La musique est un formidable pourvoyeur de la gamme infinie des sentiments humains. La joie, la colère, l'amour, la tristesse, la gloire, la honte ou le bonheur. Et la peur ? Essayons la peur. La musique qui « fait peur », on connaît. Quelques exemples vécus, parmi tant d'autres : lorsqu'à 12 ans, on entend l'intro de Still Life sur Piece Of Mind, on fait quelques cauchemars ; lorsqu'à 14, on écoute Beast (Seven Bastard Suck) de Virgin Prunes, on dort toutes lampes allumées durant plusieurs nuits. Lorsqu'enfin, en 1991, Morbid Angel balance l'intro de l'album Blessed Are The Sick sur lequel figure aussi Doomsday Celebration le bien nommé, on apprend à vivre définitivement avec ses insomnies... Puis l'on prend de l'âge et les références changent. Le monde musical aussi.
Oui, la musique peut « faire peur ». Il faut simplement replacer les événements cités plus haut dans leur contexte ; Iron Maiden en 1983, « faisait vraiment peur », parcequ'il n'y avait rien de comparable ailleurs. Parce que ce genre de groupe jouait sur des émotions non encore expérimentées dans l'univers du rock. Aujourd'hui... quelle blague ! Ce métal est mainstream et un groupe de la Bay Area est branché depuis vingt-cinq ans et a le même public que Cloclo !
« Faire peur », certes. Mais il en est autrement lorsqu'il s'agit de « dire » la peur ; d' « être » la peur. Depuis plus de trente-cinq ans et les débuts de Venom ou de Mercyful Fate par exemple, puis l’ « avènement » du black-métal, les groupes les plus désireux de s'approcher de cette finalité n'ont, somme toute, réussi qu'à décrocher un simili pacte avec un pseudo-démon pour un succédané d'album de l'autre monde qui, même si généralement de haute volée musicale, n'en restait pas moins du folklore.
Ainsi, comment donc « dire » la peur ? Et s'il s'agissait d'aller plus loin et de détourner quelque peu Edgar Morin, plus grand philosophe français vivant, qui déclarait : « si nous comprenons que l'inhumanité est partie constitutive de l'humanité, nous commencerons à complexifier nos mots et nos pensées. » ? Et le monstre est en nous...
Un groupe a, mieux que quiconque, compris la redistribution de cet éternel paradigme du bien et du mal. Ce groupe se nomme Gnaw Their Tongues, « one-man band » néerlandais mené corps et âme par Mories, alias Maurice De Jong, depuis une dizaine d'années. Dixième LP, intitulé Hymns For The Broken, Swollen And Silent et dixième incursion dans le vertigineux marécage des autres mondes; les mondes du mal. Car nous côtoyons ces mondes inhumains bien plus qu'à notre tour, autour de nous, en nous et Gnaw Their Tongues (GTT pour les initiés) possède, album après album, ce don de nous faire respirer, de nous faire entendre cette crasse asphyxiante qui nous dégoûte autant qu'elle nous attire.

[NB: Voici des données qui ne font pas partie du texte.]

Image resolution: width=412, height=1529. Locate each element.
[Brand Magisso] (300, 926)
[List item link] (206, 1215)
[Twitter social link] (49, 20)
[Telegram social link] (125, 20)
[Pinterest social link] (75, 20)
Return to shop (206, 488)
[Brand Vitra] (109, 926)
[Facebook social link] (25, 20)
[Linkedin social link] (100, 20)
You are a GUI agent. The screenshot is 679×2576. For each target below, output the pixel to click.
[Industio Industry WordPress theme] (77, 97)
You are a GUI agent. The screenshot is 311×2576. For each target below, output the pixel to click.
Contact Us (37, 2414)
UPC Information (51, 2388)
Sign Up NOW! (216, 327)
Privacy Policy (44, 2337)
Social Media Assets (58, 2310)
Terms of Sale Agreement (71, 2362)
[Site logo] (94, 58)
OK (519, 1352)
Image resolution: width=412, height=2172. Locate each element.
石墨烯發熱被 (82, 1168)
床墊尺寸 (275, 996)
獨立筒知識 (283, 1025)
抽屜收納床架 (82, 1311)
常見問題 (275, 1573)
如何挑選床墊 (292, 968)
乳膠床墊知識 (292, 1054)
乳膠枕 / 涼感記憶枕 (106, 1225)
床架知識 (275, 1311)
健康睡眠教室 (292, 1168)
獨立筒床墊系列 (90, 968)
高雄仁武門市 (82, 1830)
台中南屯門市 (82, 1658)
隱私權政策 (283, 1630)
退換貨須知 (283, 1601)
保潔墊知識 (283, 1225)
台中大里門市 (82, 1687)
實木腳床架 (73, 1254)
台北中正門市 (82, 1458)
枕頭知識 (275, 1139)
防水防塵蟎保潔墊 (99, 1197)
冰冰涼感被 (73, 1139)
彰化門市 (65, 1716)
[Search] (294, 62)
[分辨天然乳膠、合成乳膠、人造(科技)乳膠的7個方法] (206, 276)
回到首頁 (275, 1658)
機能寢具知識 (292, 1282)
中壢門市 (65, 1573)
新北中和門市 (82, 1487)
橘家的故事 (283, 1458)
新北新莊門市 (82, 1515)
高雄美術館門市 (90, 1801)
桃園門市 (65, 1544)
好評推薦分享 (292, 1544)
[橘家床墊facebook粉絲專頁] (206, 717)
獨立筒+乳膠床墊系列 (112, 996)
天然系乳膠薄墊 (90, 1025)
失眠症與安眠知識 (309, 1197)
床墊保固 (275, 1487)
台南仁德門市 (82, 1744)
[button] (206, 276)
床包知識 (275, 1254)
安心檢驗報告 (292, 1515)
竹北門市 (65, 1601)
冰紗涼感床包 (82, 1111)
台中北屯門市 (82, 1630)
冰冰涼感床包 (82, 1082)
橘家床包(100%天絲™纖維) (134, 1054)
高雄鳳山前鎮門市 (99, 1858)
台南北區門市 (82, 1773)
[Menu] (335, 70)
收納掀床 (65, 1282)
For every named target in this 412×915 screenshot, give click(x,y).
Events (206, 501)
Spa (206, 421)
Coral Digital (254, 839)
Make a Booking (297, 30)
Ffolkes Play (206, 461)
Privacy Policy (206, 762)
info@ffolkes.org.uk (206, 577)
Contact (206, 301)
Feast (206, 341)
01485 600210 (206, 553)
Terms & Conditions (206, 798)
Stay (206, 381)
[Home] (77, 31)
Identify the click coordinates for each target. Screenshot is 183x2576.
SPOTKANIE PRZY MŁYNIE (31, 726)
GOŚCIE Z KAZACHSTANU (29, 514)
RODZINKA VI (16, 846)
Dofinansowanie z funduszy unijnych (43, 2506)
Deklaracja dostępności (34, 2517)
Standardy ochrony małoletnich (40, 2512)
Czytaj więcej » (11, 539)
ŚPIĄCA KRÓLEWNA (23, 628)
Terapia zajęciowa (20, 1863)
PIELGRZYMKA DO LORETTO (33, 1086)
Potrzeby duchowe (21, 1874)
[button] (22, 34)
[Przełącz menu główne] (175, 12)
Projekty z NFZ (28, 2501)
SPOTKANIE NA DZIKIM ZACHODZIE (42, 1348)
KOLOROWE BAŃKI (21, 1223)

GTT c'est un sanctuaire discographique au service de la martyrologie de l'espèce... et au-delà : douleur, torture, scatologie, mort.
Hymns For The Broken, Swollen And Silent ne se dit pas, ne se chronique pas, il s'écoute, se concentre dans vos veines avant d'étreindre, d'enlacer toutes les cellules de votre être pour, doucement, vous faire vaciller, vous faire chuter à terre, à la hauteur des plus insupportables bassesses humaines.
Oh, bien sur Mories utilise avec génie des techniques musicales classiques : ambiance post-indus, batterie électronique pour surligner seulement le propos, échantillonneurs en tous genres, redoublements et loops dans tous les sens, samples de voix d'enfants récitant des passages bibliques et hurlements incantatoires inaudibles sont, depuis les débuts de Gnaw Their Tongues, les recettes affectées au grand tout rhétorique que s'est fixé le visionnaire batave. C'est systématiquement lourd, pesant, épais, lent, brisé, rapide, glauque ou suintant mais Hymns For The Broken, Swollen And Silent est tout simplement l'album le plus incarné de Gnaw Their Tongues à ce jour.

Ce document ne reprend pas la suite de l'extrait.